Die realwirtschaftliche Lage ist also nicht nur katastrophal, auch der Ausblick zeigt abseits von Glaube und Hoffnung keinen Lichtstreif am Horizont. Allenthalben ist zu hören „Keine Normalität bis ein Impfstoff vorhanden ist“. Richtigerweise müsste es heißen „Keine Normalität, bis der Großteil der Bevölkerung geimpft ist“. Was durchaus ein anderer Zeithorizont sein kann als nur das Entdecken eines Impfstoffs.

Eine Normalisierung - auch nur der wirtschaftlichen Rahmenbedingungen - ist somit im Laufe des Jahres 2020 faktisch ausgeschlossen und für den Verlauf des Jahres 2021 zumindest unsicher. Die Hoffnung auf eine V-förmige Erholung der Wirtschaft scheint daher eher Pfeifen im Walde und dem Versuch, Optimismus und somit Kaufbereitschaft herbeizureden, als wirtschaftlichen Fakten geschuldet.

Anders sieht es bei der derzeitigen V-förmigen Erholung der Aktienmärkte aus. Hier sind es nach wie vor Millionen amerikanischer Privatanleger, die wie Lemminge mit fragwürdigen Methoden in die irrational bewerteten Aktienmärkte gejazzt werden. Eine solche „Anleger-Stampede“ kann durchaus groteske Züge annehmen, wie wir im Jahr 2000 bereits erleben konnten.

Für uns ist dies eine – wie Sie merken –ausgesprochen schwierige Phase.
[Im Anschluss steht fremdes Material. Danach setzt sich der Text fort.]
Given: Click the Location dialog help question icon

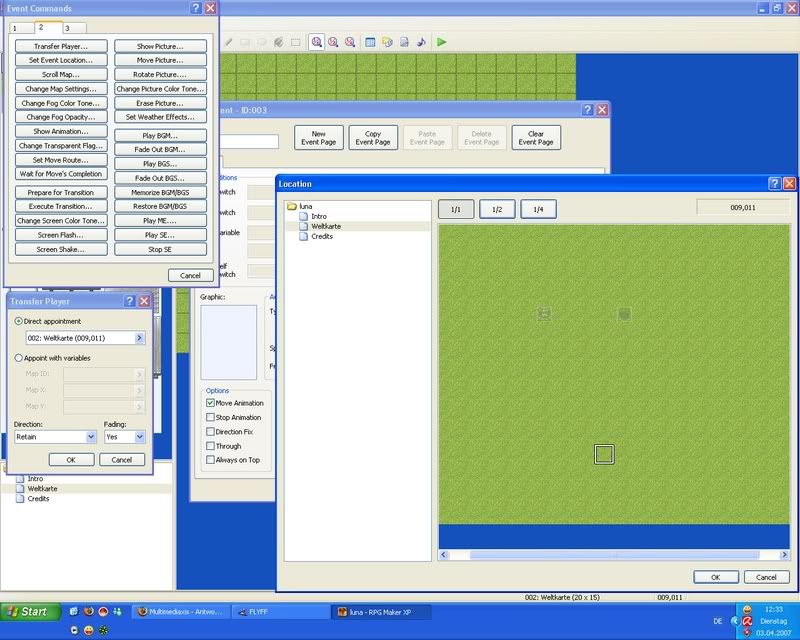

Wir versuchen einerseits uns nicht vollständig gegen die Stampede zu stellen und doch zu verhindern, dass wir mit der Herde in den Abgrund gerissen werden, sollte der sich vor ihr auftun.

Ja, wir versuchen immer mal wieder – wenn es die Situation erlaubt – mit dem Markt nach oben mitzugehen, reißen aber sofort wieder die Zügel herum und die Absicherung auf 100 % sobald der Markt zu kippen droht. Die Sicherheit geht uns – so lange die Situation dermaßen gefährlich ist wie eingangs beschrieben – absolut vor!
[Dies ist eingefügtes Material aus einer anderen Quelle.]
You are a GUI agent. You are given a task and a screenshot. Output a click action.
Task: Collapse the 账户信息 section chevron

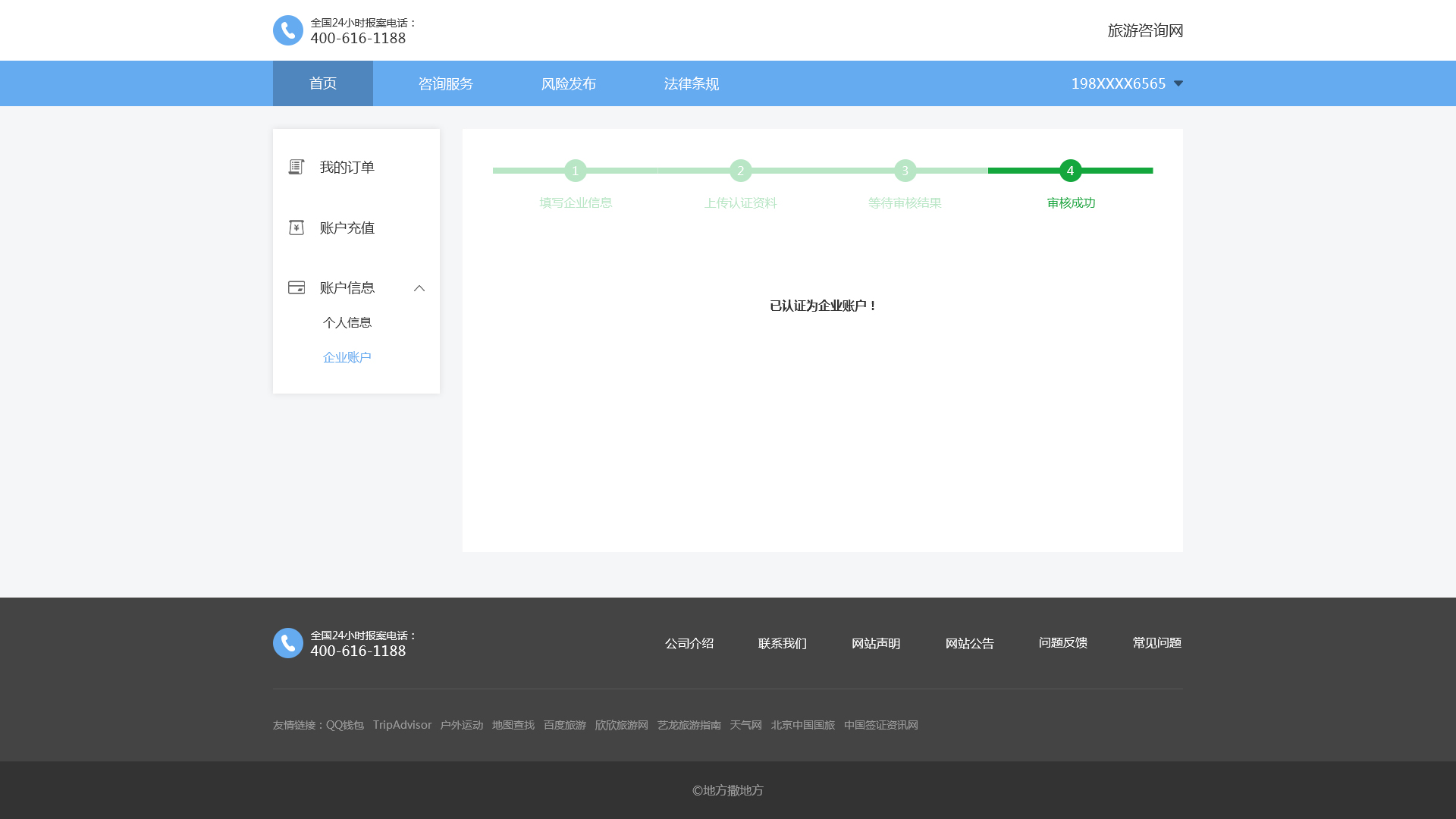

Ich kann jeden verstehen, der ob der johlenden Herden versucht ist die Vorsicht fahren zu lassen und mit der Masse zu rennen, aber unsere Aufgabe sehe ich genau darin, sich davon nicht beeinflussen zu lassen, sondern stattdessen überlegte und strategisch begründete Entscheidungen zu treffen.

Das hat sich in der Vergangenheit als sehr vernünftig und erfolgreich bewiesen.
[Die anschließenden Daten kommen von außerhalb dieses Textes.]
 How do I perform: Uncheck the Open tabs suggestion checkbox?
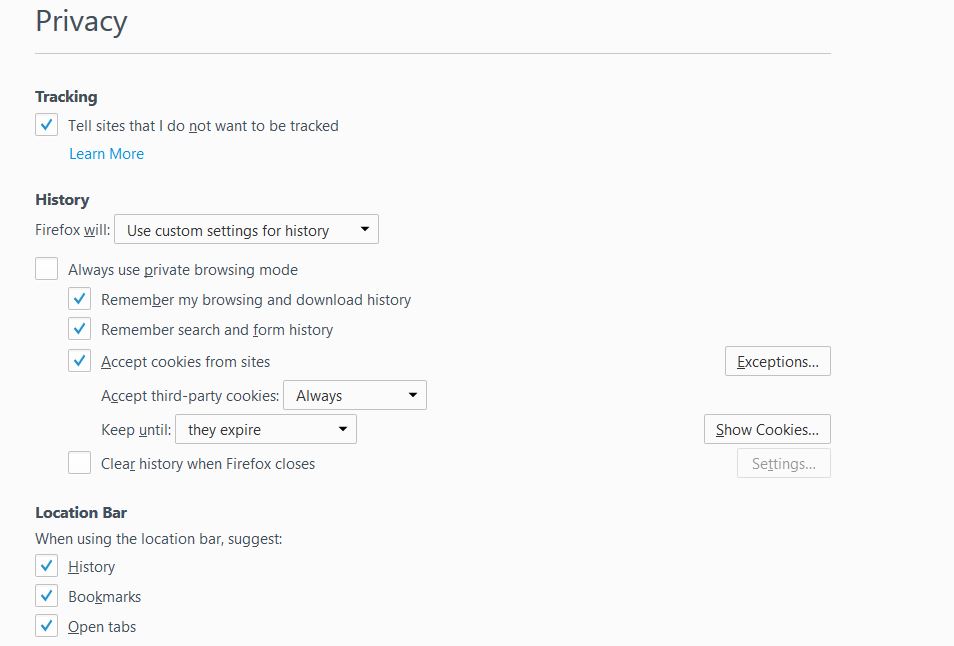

Denn bei aller kurzfristiger Enttäuschung beim aktuellen Hype nicht dabei zu sein, sei hier noch einmal der längerfristige Erfolg skizziert:

Wir liegen mit dem Fonds seit Crashbeginn (20.02.2020) noch immer um 17,36 Prozentpunkte besser als unser offizieller Vergleichsindex.

Seit Jahresbeginn (01.01.2020) führen wir um 14,46 Prozentpunkte.

Auch auf Sicht der letzten drei Jahre (seit 01.01.2017) liegen wir um 11,53 Prozentpunkte vor dem Vergleichsindex.

Lediglich auf den Gesamtzeitraum seit Auflage (17.04.2015) haben wir derzeit einen Rückstand von 5,6 %. Alle Zahlen per 19.06.2020

Ergänzend kommt hinzu, dass die Anleger während der gesamten Zeit durch die Absicherungsstrategie vor schweren Rückschlägen - so weit wie uns möglich - geschützt waren, während ein Anleger im Vergleichsindex (Gebühren auf einen eventuellen ETF kämen auch hier noch hinzu) zu jedem Zeitpunkt das volle Verlustrisiko zu tragen hatte.

Keine Frage: Besser geht immer! Auch wir können den Marktbewegungen nicht perfekt folgen und finden permanent neue Stellschrauben, die es zu optimieren gilt. Dies ist – in sich permanent verändernden Märkten – ein ewiger Prozess und daran arbeiten wir mit Freude und großem Engagement.

Es bleiben bewegte Zeiten, für die ich Ihnen von Herzen das allerbeste Wünsche und die Finanzen sind dabei – bei aller Bedeutung - beileibe nicht das Wichtigste!